Apresentação foi nostálgica pois, além da apresentação na íntegra do primeiro álbum, a maioria esmagadoras das músicas apresentadas são da primeira fase do grupo.  Também de uma maneira geral, músicas com mais a cara do grupo, pois eram composições que ainda eram determinadas pelos membros remanescentes. A minha grande frustação foi não escutado alguma coisa inédita, sentir como o público reagiria com um novo som, novas letras. Dado, Bonfá e André numa única composição seria um indício interessante de que as coisas não acabariam por ali, uma apresentação festiva. Minha satisfação? Música mais pesadas que o habitual.

Foi um show maravilhoso daqueles inesquecíveis? Não. Um dos melhores que eu vi na minha vida? Não. Foi um show bom. Foi um show inesquecível no sentido histórico, por tudo que envolvia a apresentação. Não foi o melhor show da minha vida; mas isso pouco importa para o rock. No mundo da música é assim mesmo. Para os fãs, Espaço das Américas foi um pedaço do paraíso; numa transloucada relação metafísica entre quem tocava, quem ouvia; e uma eventual presença de Renato Russo meio que admirando todo o espetáculo. “Eu sei que ele está aqui!”, uma fã ao meu lado não cansou de revelar. Para um fã de música, foi uma apresentação cheia de músicas legais, com uma banda de músicos muito bons; com a aura de termos no palco duas figuras importes do rock nacional.

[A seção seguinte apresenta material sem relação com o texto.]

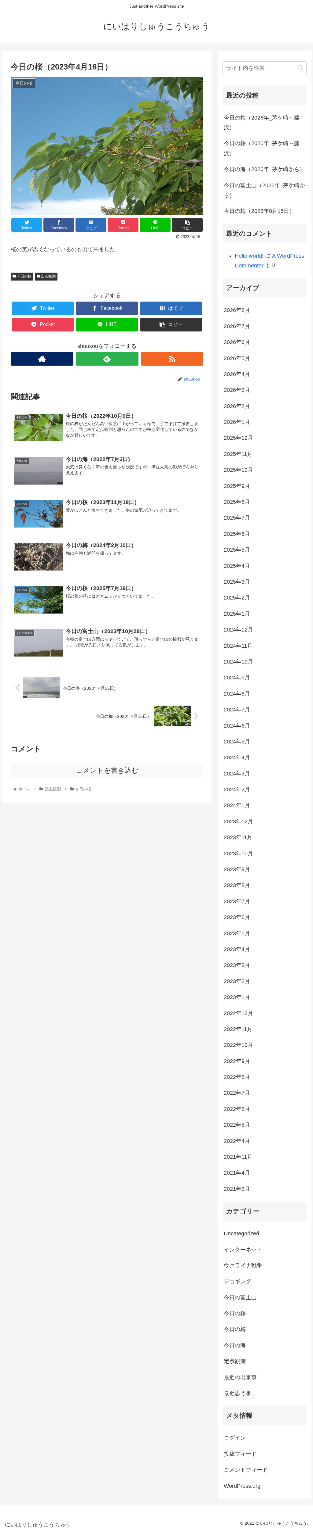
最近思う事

Mas, acima de tudo isso, como um cara que gosta de música como eu, ficou aquela sensação de que novas criações poderiam surgir. Músicas de dois caras importantes para o rock nacional, em conjunto com um cara que demonstrou ter incorporado o espírito do grupo, e com o nome ou não de Legião Urbana, poderiam lançar novas músicas para tirar um pouco o marasmo daquilo que estamos vendo e ouvindo no cenário nacional nos últimos anos. Será minha imaginação?